Between Mott and cluster Mott: spin-orbit entangled dimer singlets in Ba$_3$CeRu$_2$O$_9$

TL;DR

This study investigates the complex electronic and magnetic ground states of Ba3CeRu2O9, revealing a crossover between localized Mott and cluster Mott regimes with a predominantly Mott-like charge distribution and significant quasimolecular character.

Contribution

The paper provides experimental evidence for a spin-orbit entangled singlet ground state in Ba3CeRu2O9, highlighting the delicate balance between Mott and cluster Mott behaviors in this material.

Findings

Ba3CeRu2O9 resides in a crossover regime between Mott and cluster Mott states.

The ground state is predominantly Mott-like with a spin-orbit entangled singlet.

A quasimolecular wave function accounts for over 70% of the ground state.

Abstract

The hexagonal 4d ruthenates Ba3MRu2O9 host structural dimers and exhibit a delicate balance of competing interactions.
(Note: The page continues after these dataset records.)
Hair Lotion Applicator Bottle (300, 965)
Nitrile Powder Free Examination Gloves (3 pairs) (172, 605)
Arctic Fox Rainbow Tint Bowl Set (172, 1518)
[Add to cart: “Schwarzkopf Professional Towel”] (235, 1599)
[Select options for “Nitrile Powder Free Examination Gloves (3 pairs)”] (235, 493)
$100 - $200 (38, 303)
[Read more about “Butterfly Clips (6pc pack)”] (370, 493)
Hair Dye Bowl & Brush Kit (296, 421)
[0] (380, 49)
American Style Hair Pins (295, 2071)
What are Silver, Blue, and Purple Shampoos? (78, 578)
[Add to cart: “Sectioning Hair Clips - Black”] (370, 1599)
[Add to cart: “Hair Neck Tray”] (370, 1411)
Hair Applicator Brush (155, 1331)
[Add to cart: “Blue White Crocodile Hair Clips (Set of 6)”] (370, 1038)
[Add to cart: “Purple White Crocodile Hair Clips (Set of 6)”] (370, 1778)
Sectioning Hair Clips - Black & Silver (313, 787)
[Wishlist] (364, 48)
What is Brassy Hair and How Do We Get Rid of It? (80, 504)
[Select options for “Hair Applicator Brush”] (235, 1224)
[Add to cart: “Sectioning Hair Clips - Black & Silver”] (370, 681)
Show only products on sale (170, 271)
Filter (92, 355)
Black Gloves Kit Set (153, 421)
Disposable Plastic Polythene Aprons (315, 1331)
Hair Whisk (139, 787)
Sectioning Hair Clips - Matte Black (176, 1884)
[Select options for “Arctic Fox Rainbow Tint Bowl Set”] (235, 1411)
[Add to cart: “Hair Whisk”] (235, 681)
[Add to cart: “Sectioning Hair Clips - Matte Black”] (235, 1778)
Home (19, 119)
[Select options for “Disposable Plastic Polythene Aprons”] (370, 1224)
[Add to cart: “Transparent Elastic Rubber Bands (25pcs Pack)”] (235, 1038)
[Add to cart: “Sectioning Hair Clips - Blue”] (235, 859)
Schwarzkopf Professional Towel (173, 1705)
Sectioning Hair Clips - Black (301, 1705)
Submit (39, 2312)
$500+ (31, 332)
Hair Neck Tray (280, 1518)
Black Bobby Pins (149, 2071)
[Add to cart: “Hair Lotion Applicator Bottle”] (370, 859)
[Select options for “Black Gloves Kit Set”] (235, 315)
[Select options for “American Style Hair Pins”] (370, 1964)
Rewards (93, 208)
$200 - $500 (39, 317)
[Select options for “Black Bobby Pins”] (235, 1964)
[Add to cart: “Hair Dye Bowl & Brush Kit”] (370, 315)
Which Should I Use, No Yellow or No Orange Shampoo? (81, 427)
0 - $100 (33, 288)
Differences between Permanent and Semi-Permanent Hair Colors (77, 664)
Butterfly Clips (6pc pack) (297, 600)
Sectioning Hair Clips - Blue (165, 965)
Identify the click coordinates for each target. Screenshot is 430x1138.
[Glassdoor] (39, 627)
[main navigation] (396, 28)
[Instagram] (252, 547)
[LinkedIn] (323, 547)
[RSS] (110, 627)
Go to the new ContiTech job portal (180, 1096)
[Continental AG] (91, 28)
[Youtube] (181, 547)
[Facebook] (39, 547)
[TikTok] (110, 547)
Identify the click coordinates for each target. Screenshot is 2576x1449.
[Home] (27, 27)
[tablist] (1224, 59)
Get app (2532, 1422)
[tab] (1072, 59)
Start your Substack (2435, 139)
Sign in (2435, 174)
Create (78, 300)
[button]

Hund's coupling, trigonal crystal-field splitting, and hopping for $a_{1g}$ and $e_g^\pi$ orbitals all fall within a narrow energy window. This yields a series of possible ground states, ranging from the localized Mott limit with (anti-) ferromagnetic exchange coupling via orbital-selective behavior to the cluster Mott limit with quasimolecular orbitals that are delocalized over the two dimer sites. Using resonant inelastic x-ray scattering, we show that Ba3CeRu2O9 with four holes per dimer resides in the intricate crossover regime between the localized Mott case and the quasimolecular limit. The spin-orbit entangled singlet ground state predominantly shows a Mott-like charge distribution with two holes per Ru site. At the same time, spin and orbital occupation contradict an exchange-based Mott scenario but agree with a cluster Mott approach. A quasimolecular trial wave function describes more than 70% of the ground state. In this crossover regime, small changes of, e.g., the crystal field may strongly affect the character of electronic states.